Brasília – Vários dossiês distribuídos em Brasília nos últimos anos pelo senador Antônio Carlos Magalhães (PFL-BA) têm conteúdo bastante semelhante ao dos grampos realizados na Bahia, por ordem da Secretaria da Segurança da Bahia, e que no momento vêm sendo investigados pela Polícia Federal e pelo Tribunal de Justiça daquele Estado. A denúncia está na edição da revista IstoÉ que chega hoje às bancas.

A revista comparou o conteúdo de um pacote de relatórios enviados por ACM a pessoas diretamente ligadas ao governo, entre maio e setembro do ano passado, com o conteúdo dos grampos agora investigados pela Polícia Federal e pelo Tribunal de Justiça baiano. Ao final, define o resultado desse trabalho como “uma perturbadora evidência” da participação direta do senador nas operações de escuta ilegal.
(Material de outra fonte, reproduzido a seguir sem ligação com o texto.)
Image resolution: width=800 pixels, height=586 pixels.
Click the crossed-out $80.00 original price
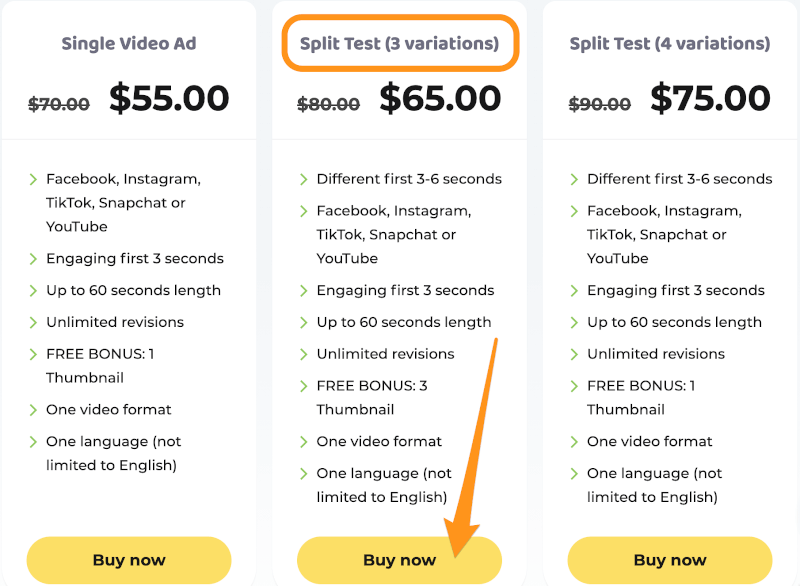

Os autores da reportagem -Luiz Cláudio Cunha e Weiller Diniz, os mesmos que há duas semanas afirmaram ter ouvido ACM confessar que mandou grampear o deputado Geddel Vieira Lima (PMDB-BA) – citam três assessores diretos do então presidente Fernando Henrique Cardoso que, naquele período investigado, receberam dossiês de ACM. Entre eles, Pedro Parente (então chefe do Gabinete Civil); o ministro Guilherme Dias (do Planejamento) e a corregedora-geral da União, Anadyr Marcondes. Os assuntos eram os mesmos, o tipo de acusação também.

Uma das denúncias foi remetida ao Planalto dia 23 de maio. Tinha a palavra “Benito” grafada com a própria letra de ACM e falava de licitações que estariam beneficiando o deputado Benito Gama, rival político de ACM.